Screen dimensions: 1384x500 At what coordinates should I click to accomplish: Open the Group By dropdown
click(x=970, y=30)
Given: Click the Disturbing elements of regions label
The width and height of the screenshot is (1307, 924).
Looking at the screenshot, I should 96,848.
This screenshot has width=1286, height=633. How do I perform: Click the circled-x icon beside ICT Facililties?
────
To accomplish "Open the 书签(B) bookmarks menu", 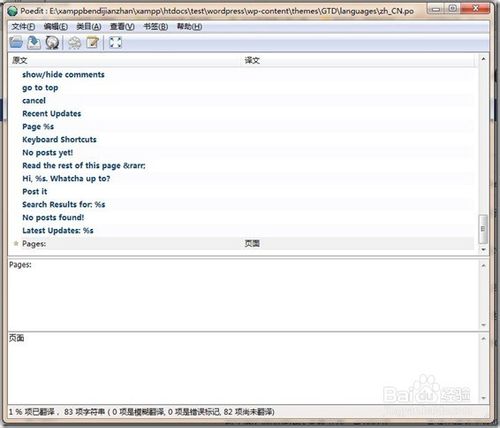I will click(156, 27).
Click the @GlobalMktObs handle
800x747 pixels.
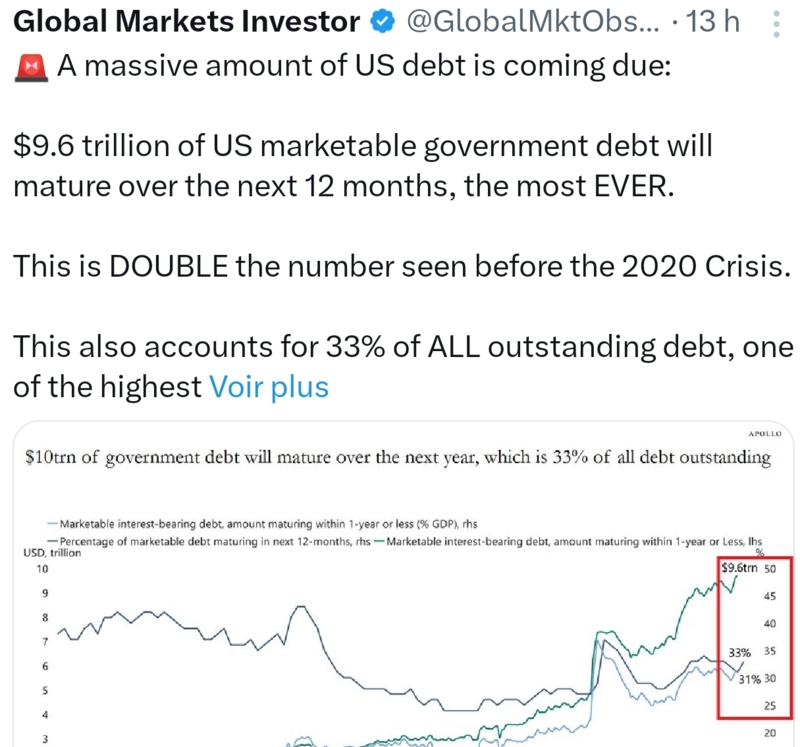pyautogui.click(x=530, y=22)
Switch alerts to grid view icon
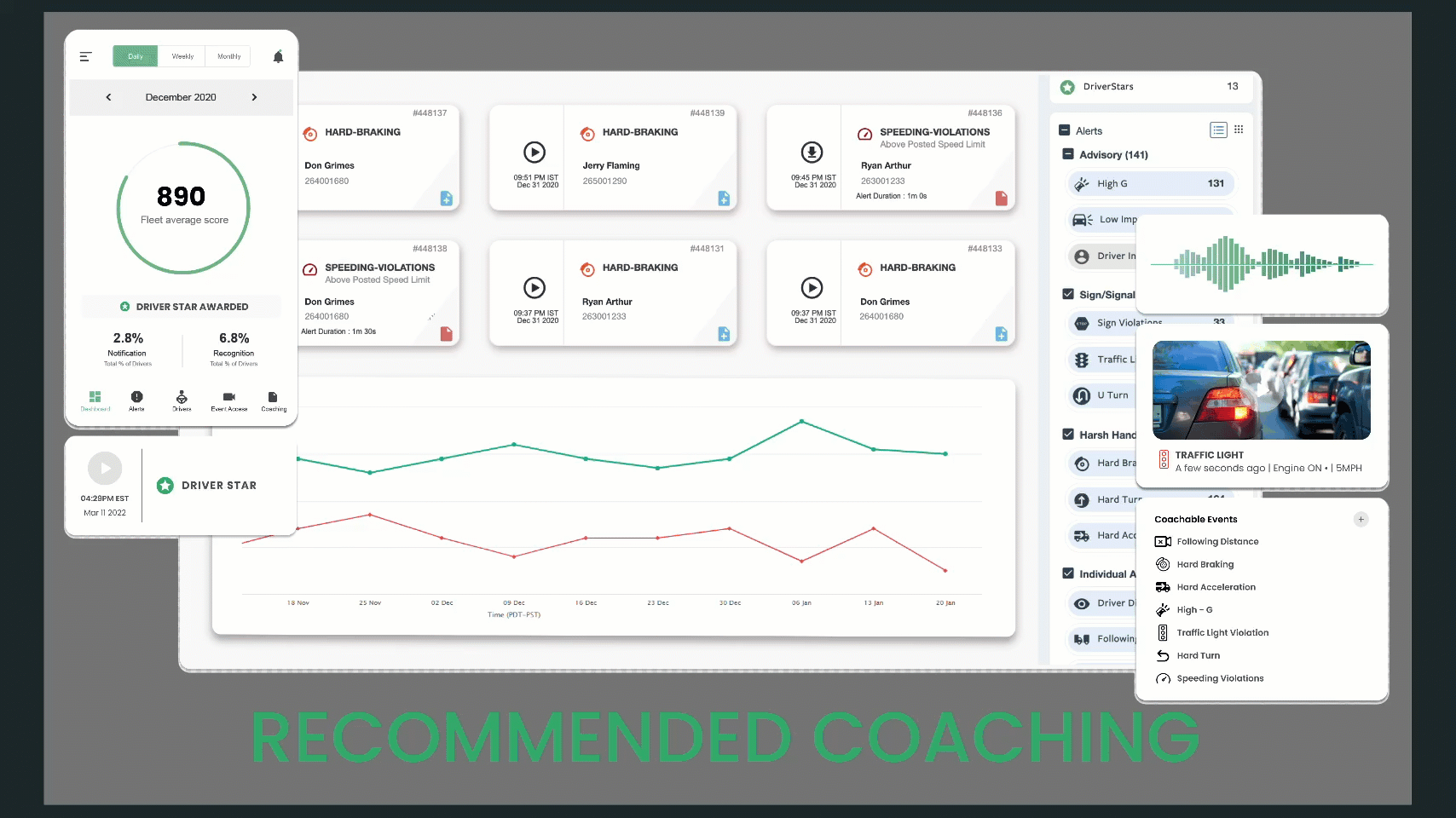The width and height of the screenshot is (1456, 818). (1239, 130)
────
**About this task**
Of all the entries above, retype exactly the lines from the line with "Screen dimensions: 1384x500" to the line with "This screenshot has", both included, and no others.

**Exercise response**
Screen dimensions: 1384x500 At what coordinates should I click to accomplish: Open the Group By dropdown
click(x=970, y=30)
Given: Click the Disturbing elements of regions label
The width and height of the screenshot is (1307, 924).
Looking at the screenshot, I should 96,848.
This screenshot has width=1286, height=633. How do I perform: Click the circled-x icon beside ICT Facililties?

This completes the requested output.